Report each line of the entries below that includes "table".

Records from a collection

▬▬▬▬▬▬▬▬▬▬

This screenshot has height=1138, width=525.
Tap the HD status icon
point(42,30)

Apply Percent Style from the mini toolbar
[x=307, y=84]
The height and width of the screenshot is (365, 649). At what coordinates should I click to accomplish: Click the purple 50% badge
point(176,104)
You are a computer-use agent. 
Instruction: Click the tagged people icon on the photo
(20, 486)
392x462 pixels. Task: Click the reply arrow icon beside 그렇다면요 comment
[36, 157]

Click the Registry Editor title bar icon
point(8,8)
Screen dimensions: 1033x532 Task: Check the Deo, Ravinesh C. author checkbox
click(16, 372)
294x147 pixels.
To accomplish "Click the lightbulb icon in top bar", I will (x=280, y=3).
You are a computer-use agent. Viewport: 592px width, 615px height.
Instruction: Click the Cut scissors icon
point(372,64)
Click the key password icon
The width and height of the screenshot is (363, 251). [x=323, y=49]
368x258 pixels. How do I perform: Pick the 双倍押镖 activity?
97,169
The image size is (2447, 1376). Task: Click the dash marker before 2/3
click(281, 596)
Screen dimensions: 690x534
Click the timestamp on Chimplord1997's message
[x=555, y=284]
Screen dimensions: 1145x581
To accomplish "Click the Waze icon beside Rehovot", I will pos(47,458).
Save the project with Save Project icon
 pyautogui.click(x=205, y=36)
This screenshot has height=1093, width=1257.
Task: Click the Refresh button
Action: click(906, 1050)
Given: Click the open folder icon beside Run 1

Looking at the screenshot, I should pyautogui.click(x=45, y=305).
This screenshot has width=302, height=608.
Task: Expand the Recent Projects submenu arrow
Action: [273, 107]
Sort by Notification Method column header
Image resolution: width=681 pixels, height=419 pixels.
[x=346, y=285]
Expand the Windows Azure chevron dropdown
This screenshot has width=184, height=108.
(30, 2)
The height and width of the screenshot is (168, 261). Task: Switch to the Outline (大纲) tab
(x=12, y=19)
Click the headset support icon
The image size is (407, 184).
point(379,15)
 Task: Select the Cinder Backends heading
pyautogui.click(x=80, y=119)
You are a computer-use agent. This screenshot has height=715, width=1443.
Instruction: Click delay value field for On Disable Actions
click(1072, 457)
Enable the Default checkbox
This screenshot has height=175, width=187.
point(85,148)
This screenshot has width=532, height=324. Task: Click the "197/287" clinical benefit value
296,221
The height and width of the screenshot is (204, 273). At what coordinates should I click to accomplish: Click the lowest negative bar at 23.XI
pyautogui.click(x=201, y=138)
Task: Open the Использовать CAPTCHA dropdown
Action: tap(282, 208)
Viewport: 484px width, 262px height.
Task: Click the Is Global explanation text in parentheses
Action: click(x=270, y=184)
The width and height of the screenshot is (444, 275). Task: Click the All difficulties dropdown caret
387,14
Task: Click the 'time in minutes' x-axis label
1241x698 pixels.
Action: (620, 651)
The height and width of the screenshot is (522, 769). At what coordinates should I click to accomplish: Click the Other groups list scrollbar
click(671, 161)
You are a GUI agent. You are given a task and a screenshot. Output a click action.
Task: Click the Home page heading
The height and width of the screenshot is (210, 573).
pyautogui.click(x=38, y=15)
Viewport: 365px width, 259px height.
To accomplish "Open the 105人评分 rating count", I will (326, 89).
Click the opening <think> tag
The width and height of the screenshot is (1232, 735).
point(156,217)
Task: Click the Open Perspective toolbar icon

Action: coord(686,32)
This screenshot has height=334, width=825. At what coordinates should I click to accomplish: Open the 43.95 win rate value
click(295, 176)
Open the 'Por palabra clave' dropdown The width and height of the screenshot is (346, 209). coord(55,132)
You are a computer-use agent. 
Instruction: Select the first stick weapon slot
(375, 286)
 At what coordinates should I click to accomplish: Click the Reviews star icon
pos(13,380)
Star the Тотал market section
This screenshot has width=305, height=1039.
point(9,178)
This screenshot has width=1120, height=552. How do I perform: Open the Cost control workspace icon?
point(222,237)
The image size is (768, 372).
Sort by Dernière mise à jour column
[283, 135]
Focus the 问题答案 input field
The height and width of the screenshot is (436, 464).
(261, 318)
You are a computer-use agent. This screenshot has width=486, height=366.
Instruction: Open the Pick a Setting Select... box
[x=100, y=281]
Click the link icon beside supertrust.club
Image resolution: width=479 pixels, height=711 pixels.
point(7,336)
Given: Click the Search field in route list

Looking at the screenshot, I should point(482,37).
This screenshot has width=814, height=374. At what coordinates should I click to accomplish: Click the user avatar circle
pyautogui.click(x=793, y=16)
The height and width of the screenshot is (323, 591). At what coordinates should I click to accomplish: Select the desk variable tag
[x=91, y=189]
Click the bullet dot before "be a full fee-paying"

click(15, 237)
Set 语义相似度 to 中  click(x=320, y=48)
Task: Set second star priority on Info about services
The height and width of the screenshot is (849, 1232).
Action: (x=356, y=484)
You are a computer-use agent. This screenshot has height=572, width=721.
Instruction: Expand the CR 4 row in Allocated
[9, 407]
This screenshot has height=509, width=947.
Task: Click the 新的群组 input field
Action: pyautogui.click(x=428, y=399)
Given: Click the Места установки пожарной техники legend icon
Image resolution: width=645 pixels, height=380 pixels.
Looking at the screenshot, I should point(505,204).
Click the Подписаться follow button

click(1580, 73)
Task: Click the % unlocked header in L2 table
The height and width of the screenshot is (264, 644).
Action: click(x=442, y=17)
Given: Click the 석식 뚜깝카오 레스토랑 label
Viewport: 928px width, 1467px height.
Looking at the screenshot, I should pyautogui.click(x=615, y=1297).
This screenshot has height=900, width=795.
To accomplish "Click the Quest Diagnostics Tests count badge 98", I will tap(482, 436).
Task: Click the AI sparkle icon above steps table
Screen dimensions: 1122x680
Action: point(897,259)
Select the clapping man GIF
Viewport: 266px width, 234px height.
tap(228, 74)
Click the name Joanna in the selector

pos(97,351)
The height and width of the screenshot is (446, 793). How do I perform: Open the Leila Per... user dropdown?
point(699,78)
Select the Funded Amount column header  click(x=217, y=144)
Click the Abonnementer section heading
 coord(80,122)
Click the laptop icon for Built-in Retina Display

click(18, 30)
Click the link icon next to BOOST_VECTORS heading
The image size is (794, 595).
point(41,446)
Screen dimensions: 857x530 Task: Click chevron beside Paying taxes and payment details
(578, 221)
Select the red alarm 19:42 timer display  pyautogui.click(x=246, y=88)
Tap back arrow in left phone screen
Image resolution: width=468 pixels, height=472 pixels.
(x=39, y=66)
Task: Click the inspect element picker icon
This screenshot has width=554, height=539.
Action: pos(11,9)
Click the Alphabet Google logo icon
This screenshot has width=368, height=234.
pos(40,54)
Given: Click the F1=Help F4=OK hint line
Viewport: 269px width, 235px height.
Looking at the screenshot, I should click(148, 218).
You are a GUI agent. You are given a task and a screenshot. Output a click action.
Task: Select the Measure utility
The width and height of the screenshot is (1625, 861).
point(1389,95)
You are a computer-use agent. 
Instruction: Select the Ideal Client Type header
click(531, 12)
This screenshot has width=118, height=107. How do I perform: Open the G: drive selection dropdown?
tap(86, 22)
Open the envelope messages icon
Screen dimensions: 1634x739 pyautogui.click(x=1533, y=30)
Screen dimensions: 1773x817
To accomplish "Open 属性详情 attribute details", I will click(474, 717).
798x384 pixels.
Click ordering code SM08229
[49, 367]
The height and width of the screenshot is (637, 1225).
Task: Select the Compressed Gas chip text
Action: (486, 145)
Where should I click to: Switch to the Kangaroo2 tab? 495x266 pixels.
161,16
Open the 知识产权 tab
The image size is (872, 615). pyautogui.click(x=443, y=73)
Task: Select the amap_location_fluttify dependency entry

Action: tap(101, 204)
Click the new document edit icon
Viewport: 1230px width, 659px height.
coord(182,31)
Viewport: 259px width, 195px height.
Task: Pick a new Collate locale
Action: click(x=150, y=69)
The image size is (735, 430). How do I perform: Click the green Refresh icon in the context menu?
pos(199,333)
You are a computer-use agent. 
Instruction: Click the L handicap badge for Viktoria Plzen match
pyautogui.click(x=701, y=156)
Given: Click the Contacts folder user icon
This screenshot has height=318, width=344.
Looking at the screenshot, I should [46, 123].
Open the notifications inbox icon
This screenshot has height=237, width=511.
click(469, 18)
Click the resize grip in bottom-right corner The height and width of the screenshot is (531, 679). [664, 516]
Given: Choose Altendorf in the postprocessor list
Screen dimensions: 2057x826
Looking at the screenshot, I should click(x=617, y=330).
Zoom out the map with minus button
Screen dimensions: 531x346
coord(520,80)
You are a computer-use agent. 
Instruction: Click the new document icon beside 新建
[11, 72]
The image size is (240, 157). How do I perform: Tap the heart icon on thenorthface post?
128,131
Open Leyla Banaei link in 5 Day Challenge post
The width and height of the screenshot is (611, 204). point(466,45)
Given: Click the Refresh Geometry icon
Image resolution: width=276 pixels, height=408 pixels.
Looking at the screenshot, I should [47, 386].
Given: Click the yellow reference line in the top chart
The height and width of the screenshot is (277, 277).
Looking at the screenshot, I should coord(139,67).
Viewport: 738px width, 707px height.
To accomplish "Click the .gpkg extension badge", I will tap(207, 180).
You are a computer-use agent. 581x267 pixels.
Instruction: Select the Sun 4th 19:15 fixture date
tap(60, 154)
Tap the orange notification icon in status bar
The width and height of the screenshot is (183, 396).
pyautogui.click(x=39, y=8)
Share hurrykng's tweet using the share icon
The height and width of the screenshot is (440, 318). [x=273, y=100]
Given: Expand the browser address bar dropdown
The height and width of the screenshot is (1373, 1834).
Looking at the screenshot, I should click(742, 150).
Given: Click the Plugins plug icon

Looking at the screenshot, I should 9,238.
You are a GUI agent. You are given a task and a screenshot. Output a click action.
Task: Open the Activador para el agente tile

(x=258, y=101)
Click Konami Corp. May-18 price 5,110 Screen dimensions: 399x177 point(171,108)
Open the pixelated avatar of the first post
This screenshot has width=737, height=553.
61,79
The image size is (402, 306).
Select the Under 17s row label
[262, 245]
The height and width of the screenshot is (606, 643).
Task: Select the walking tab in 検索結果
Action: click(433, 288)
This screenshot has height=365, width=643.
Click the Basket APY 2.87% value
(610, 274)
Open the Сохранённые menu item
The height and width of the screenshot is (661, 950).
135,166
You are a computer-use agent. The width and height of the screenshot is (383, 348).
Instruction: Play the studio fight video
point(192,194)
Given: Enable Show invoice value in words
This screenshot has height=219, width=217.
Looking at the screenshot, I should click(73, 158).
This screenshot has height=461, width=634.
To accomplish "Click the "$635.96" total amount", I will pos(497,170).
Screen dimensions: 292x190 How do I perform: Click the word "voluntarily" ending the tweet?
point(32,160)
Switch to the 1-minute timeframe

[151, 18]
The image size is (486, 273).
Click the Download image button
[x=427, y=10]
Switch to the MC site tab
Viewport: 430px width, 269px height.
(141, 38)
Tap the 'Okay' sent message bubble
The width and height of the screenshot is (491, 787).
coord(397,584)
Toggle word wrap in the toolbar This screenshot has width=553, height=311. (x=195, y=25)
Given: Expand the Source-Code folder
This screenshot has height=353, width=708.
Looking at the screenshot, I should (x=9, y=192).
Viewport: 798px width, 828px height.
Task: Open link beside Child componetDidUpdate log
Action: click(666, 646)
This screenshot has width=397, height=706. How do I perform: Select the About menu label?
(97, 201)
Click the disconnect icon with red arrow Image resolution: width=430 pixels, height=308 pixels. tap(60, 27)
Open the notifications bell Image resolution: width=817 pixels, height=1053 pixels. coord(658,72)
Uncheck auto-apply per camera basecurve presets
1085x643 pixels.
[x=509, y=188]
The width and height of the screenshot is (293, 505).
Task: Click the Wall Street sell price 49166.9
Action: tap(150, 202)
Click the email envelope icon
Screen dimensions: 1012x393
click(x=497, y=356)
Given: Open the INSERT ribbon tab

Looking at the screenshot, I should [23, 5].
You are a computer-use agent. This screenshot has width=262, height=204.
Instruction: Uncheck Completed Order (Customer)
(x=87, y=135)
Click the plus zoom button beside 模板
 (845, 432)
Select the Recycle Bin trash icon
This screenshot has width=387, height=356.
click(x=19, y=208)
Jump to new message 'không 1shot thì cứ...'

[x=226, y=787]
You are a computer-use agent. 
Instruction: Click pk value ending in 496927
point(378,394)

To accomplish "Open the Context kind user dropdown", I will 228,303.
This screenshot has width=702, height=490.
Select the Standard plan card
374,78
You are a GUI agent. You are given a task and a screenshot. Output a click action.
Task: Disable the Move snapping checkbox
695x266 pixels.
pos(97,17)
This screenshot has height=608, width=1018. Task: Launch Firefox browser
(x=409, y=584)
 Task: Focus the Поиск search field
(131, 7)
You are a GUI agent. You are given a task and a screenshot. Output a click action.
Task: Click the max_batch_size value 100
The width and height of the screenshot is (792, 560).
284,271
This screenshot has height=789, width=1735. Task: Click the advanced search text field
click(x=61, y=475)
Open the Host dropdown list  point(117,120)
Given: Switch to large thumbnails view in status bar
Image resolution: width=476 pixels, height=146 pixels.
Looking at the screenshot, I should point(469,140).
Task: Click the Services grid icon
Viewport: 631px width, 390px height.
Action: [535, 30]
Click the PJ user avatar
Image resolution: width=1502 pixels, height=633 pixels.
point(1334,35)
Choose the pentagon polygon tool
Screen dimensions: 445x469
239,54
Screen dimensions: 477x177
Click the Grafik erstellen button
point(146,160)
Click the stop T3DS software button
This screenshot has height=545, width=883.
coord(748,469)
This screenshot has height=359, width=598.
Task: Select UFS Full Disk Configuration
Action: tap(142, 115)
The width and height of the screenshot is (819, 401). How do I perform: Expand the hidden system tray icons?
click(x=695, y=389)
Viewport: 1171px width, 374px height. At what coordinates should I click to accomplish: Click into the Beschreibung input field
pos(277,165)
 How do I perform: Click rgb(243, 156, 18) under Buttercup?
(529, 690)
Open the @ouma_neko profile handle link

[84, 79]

▬▬▬▬▬▬▬▬▬▬

EXERCISE ANSWER.
Task: Click the % unlocked header in L2 table
Task: Click the AI sparkle icon above steps table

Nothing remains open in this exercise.